Exercise aim |
Reproduce a portion of the records below without any changes, beginning at the line containing "Task: Pick the Champion I shield badge" and ending after the line containing "I will point(16,145).".

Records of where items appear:
════════════════

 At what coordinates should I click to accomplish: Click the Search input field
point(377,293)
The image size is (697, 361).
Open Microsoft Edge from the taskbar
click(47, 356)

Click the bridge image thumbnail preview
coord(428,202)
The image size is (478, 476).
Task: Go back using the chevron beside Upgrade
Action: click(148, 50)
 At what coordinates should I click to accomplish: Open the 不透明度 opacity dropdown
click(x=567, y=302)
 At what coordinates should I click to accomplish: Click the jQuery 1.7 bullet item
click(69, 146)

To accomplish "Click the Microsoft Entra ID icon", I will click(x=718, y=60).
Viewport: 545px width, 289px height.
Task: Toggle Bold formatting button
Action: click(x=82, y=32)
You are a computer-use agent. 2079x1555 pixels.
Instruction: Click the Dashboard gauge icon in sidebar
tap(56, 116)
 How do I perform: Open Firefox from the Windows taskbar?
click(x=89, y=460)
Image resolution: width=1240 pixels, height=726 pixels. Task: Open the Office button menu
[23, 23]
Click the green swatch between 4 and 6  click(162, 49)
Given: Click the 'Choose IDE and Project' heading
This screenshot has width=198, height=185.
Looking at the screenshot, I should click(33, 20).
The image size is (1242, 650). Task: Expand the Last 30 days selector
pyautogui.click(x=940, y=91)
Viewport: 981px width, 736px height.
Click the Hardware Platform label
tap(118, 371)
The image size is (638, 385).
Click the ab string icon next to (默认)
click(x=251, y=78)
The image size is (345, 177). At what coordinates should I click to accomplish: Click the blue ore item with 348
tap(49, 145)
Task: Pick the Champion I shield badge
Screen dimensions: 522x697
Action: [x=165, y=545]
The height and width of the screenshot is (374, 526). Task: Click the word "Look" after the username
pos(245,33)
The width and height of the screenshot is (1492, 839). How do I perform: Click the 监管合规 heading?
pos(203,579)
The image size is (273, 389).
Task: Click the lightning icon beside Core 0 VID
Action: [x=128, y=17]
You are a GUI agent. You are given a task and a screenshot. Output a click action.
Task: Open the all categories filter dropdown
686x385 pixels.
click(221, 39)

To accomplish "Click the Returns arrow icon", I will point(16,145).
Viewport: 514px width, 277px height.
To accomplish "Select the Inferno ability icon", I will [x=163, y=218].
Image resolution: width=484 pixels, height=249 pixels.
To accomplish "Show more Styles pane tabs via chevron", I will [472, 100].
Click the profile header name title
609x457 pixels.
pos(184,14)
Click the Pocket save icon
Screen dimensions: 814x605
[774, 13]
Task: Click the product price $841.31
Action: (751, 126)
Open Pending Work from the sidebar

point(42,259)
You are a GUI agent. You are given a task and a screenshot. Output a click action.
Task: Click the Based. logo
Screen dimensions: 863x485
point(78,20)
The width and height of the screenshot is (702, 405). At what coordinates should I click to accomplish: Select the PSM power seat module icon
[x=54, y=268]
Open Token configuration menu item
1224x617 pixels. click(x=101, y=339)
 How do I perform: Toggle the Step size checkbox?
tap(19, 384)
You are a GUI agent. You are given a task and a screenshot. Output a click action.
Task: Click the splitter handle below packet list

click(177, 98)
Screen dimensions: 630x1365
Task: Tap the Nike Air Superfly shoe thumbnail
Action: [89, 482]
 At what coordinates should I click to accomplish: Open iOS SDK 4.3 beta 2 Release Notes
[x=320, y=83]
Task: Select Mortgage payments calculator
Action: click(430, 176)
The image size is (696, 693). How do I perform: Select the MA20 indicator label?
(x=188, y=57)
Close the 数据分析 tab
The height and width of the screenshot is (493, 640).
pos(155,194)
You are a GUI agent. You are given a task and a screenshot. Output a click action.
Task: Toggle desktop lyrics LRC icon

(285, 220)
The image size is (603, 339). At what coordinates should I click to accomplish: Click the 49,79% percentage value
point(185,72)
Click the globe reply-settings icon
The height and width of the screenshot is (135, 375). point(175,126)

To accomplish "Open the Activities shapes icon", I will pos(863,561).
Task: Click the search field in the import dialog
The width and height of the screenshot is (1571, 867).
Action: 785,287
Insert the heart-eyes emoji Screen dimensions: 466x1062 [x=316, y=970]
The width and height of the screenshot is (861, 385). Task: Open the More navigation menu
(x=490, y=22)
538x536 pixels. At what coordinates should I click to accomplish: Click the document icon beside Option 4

════════════════

The solution |
Task: Pick the Champion I shield badge
Screen dimensions: 522x697
Action: [x=165, y=545]
The height and width of the screenshot is (374, 526). Task: Click the word "Look" after the username
pos(245,33)
The width and height of the screenshot is (1492, 839). How do I perform: Click the 监管合规 heading?
pos(203,579)
The image size is (273, 389).
Task: Click the lightning icon beside Core 0 VID
Action: [x=128, y=17]
You are a GUI agent. You are given a task and a screenshot. Output a click action.
Task: Open the all categories filter dropdown
686x385 pixels.
click(221, 39)

To accomplish "Click the Returns arrow icon", I will point(16,145).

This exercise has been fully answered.